How dare you let 'snowbirdinflight' and 'dougandbeth' continue on this forum after you've actually read some of the stuff that they've been writing in PMs to 'elkhartjim'!   

They actually wrote some of this stuff out in public, and you eventually deleted it.  

I'm starting to get the impression that you would allow anything to go on.  

I will gladly take on the role of Moderator. There's no way I would allow these two birds to keep harassing another member of the board enough that he would completely leave.

If they get enough emails about this, then perhaps they'll do something.

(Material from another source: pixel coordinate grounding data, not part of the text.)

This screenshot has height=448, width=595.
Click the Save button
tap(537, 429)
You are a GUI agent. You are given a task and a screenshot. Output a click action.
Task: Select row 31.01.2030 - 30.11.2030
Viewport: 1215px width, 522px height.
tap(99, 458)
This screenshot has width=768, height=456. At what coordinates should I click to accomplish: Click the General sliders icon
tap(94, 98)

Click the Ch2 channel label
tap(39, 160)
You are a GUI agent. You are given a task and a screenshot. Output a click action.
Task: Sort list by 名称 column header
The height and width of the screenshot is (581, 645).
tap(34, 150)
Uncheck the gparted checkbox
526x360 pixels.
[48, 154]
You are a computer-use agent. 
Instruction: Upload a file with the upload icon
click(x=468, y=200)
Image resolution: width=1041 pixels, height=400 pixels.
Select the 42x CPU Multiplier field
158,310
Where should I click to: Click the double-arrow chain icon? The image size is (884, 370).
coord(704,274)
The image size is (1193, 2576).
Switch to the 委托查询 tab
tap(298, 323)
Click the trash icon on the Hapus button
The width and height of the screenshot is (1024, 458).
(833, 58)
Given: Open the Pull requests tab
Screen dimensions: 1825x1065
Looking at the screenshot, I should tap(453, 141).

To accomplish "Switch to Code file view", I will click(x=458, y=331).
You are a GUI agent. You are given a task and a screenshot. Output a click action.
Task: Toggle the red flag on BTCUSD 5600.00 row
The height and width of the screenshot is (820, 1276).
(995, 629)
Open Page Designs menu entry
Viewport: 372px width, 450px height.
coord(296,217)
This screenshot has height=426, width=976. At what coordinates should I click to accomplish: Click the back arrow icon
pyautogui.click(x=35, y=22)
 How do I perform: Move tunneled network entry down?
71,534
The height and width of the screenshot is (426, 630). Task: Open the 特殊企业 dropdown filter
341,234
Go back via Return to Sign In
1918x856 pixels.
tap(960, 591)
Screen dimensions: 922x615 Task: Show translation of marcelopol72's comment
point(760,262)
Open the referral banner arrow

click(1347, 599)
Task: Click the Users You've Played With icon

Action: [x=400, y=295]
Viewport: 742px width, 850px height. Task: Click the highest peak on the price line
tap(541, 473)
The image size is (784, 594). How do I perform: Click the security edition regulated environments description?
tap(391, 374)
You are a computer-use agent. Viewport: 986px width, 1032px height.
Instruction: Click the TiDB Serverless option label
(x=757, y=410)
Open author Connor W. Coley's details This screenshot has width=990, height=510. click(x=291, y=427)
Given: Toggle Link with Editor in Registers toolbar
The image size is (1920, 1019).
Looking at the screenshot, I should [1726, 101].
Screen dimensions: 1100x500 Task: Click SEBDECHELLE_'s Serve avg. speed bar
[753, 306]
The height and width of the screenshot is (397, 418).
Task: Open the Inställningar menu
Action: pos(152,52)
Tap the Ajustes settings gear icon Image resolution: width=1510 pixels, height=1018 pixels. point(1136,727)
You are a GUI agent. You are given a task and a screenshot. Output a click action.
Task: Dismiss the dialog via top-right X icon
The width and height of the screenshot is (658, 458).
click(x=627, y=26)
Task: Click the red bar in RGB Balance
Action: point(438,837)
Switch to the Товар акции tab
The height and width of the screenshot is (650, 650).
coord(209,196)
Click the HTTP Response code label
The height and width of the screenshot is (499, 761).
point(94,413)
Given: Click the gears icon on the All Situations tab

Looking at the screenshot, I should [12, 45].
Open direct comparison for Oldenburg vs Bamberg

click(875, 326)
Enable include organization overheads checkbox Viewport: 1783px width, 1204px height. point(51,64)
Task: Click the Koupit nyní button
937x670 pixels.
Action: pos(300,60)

Either way, we'll know where the loyalty lies.


----------



## Cindy Hendricks (Apr 8, 2008)

Re: Thanks to all of you

Hey Jim,

I added SnowbirdinFlight and DougandBeth to your ignore list so they can't PM you anymore, which they haven't since 4/2/08.  How are they continuing to threaten you?  Do they have your email address or something?

Cindy


----------



## Grandview Trailer Sa (Apr 8, 2008)

Re: Thanks to all of you

Jim,
Sorry to hear about your decision to leave.  We will miss you.  I did send Cindy a PM on my thoughts also.  Stick around a few days and see what happens.


----------



## H2H1 (Apr 8, 2008)

Re: Thanks to all of you

Sorry Jim I kept referring you as John, but don't leave just yet wait and see how the outcome come out.


----------



## USMC (Apr 8, 2008)

RE: Thanks to all of you

Snowbird has never been a threat to you. She would never hurt anyone. If you claim otherwise then you are lying. She was the one who had to put up with all you guys and your abuse. You have no proof you just want to lie to everyone and make them think the worse. You sir are no gentleman.


----------



## USMC (Apr 8, 2008)

Re: Thanks to all of you



> TexasClodhopper - 4/8/2008  7:51 AM
> 
> 
> 
> ...



Let's see those supposed PMs from SnowbirdinFlight! I can't speak for DougandBeth but, I know SnowbirdInFlight hasn't sent any PM's to anyone. This is a bald face lie from the person claiming it!


----------



## USMC (Apr 8, 2008)

RE: Thanks to all of you



> elkhartjim - 4/7/2008  10:09 PM
> 
> Doug and snowbird continue to be a threat and so its best I just move on.   snowbird is just looking for a man to kill because I hate women.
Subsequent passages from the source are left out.